● **Provided passage**
KATRINA ONSTAD appearing in the NOW 25th anniversary tent as part of the literary panel WRITING TORONTO at WORD ON THE STREET , Sunday (September 24), 1 pm, Queen's Park. www.thewordonthestreet.ca, www.nowtoronto.com. Rating: NNNNN
I can barely get two minutes to talk to Katrina Onstad - even on the phone. The thing getting in the way is that film festival that invades our town every September.
It's fitting. It was her smart debut novel How Happy To Be's vicious satire of the clusterfuck of the stars that got her so much attention when the book hit the streets last winter. Now she's working the fest for www.cbc.ca and talking about how, as we speak, Toronto is doing its typical bend-over for the stars.
Onstad's not shy about sharing her opinions about movie personalities who get to do whatever they want wherever they want. Take peace-loving, eco-conscious Sean Penn, for example.
"What kind of bullshit altruism is that?" she asks in the pointed way that's typical of her conversation and her writing. She likes to dissect pop culture with a very sharp tongue. "He's campaigning for the planet yet doesn't mind blowing smoke in the face of journalists."
She assures me, however, that her life covering the festival isn't as bad as it was for her book's protagonist, Maxine.
"The story in the book was always an exaggeration of the real film fest experience," she says, "though the real one is its own horror show.
"Fortunately, this year I didn't have to interface with any of the nasty American publicists." She sighs for a moment and feels a pang of sympathy for T.O.'s famous guests. "I did do interviews with Robin Wright Penn and Gabriel Byrne - in something like seven minutes each - but it's never satisfying, for me or for them."

● **Recorded information**
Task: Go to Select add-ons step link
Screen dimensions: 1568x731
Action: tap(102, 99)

==

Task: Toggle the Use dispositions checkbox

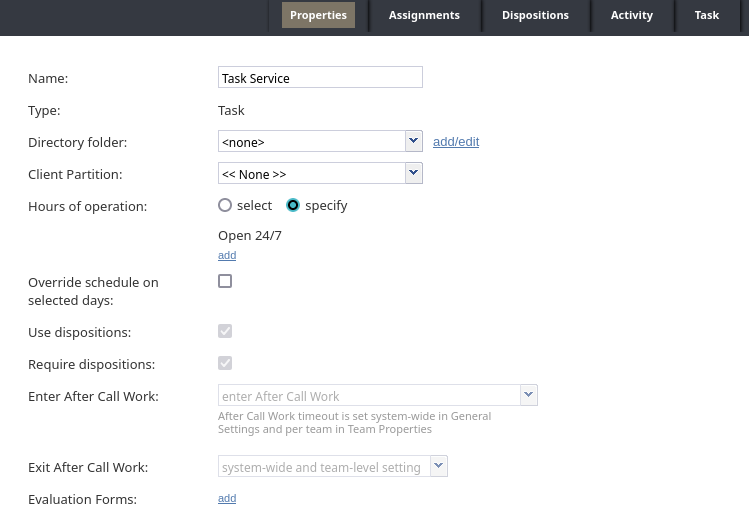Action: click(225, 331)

● **Actions to take**
a) Quote the Katrina Onstad article word for word, starting at "She assures me, however, that" and ending at "own horror show.".
b) Condense the paragraph of the Katrina Onstad article that begins "It's fitting." into two or three shorter sentences that keep its main facts.

● **Per-task outputs**
a)
She assures me, however, that her life covering the festival isn't as bad as it was for her book's protagonist, Maxine.
"The story in the book was always an exaggeration of the real film fest experience," she says, "though the real one is its own horror show.

b) Onstad's sharp debut novel, How Happy To Be, drew wide attention when it came out last winter for its biting satire of the frenzy around film stars. She is now covering the festival for www.cbc.ca. She describes Toronto as bending over for the stars, as it typically does.